◆ WHAT IS REQUIRED
Echo the lines of the data from the one containing "Dislike the ΔΕΝ" through the one containing "Action: [120, 730]", including both of those lines.

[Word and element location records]
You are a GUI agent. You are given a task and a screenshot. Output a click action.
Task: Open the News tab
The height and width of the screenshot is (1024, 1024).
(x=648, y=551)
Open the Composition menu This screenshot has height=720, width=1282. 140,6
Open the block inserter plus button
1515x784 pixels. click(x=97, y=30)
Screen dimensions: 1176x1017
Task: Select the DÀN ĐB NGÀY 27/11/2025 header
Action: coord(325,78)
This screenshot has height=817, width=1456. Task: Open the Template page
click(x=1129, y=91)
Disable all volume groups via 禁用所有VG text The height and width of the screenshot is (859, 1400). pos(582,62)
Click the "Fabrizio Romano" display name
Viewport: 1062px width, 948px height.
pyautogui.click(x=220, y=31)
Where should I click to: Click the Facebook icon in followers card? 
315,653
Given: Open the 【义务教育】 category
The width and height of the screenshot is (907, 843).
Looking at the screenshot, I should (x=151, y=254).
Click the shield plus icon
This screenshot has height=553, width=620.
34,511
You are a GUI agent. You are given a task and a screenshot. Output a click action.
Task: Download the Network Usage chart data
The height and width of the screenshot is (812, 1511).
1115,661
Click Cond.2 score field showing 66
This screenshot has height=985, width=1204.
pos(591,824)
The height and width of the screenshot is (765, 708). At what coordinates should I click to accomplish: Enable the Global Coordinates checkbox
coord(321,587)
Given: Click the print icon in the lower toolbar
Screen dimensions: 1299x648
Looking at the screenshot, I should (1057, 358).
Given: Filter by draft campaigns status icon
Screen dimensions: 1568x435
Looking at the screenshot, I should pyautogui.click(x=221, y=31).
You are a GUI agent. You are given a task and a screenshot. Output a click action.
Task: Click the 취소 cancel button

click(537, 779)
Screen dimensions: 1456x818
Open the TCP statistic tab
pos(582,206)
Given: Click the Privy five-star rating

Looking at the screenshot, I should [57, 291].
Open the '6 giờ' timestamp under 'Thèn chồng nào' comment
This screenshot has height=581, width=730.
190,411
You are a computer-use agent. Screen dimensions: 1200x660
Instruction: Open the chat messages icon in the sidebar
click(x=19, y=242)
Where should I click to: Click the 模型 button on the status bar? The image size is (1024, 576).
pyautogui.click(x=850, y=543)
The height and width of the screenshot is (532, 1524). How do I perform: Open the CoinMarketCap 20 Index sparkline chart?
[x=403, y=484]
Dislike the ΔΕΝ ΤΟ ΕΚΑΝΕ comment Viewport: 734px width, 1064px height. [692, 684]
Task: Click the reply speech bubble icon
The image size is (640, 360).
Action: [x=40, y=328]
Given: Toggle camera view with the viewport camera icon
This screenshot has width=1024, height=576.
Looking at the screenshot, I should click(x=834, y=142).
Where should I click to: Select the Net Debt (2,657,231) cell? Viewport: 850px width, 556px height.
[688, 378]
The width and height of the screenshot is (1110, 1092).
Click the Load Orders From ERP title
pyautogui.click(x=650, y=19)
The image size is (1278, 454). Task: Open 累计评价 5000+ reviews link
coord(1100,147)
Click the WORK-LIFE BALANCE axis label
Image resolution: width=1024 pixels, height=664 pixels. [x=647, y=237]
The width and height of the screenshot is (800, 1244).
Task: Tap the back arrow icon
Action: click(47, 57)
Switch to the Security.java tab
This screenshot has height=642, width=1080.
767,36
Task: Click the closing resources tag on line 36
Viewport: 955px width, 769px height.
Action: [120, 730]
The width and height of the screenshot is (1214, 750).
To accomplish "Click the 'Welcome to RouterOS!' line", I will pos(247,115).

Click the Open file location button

◆ FINISHED EXERCISE
Dislike the ΔΕΝ ΤΟ ΕΚΑΝΕ comment Viewport: 734px width, 1064px height. [692, 684]
Task: Click the reply speech bubble icon
The image size is (640, 360).
Action: [x=40, y=328]
Given: Toggle camera view with the viewport camera icon
This screenshot has width=1024, height=576.
Looking at the screenshot, I should click(x=834, y=142).
Where should I click to: Select the Net Debt (2,657,231) cell? Viewport: 850px width, 556px height.
[688, 378]
The width and height of the screenshot is (1110, 1092).
Click the Load Orders From ERP title
pyautogui.click(x=650, y=19)
The image size is (1278, 454). Task: Open 累计评价 5000+ reviews link
coord(1100,147)
Click the WORK-LIFE BALANCE axis label
Image resolution: width=1024 pixels, height=664 pixels. [x=647, y=237]
The width and height of the screenshot is (800, 1244).
Task: Tap the back arrow icon
Action: click(47, 57)
Switch to the Security.java tab
This screenshot has height=642, width=1080.
767,36
Task: Click the closing resources tag on line 36
Viewport: 955px width, 769px height.
Action: [120, 730]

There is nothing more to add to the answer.